# [Aim of the exercise]
Determine the number of lines in the data below that contain the string "height", and respond with that number alone.

# [Data shown]
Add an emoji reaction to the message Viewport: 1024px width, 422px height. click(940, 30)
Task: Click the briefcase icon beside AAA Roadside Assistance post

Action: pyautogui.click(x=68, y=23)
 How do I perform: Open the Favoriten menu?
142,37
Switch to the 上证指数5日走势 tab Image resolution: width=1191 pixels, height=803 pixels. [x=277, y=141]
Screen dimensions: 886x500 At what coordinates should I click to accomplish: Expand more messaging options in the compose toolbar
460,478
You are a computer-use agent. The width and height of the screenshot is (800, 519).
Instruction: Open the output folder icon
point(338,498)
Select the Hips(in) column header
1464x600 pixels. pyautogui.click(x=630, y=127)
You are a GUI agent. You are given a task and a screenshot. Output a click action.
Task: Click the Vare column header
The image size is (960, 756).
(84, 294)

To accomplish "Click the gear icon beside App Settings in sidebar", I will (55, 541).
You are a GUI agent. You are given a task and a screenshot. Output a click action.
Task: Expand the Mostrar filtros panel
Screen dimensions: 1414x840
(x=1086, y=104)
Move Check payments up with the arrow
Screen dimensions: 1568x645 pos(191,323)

# [Task result]
3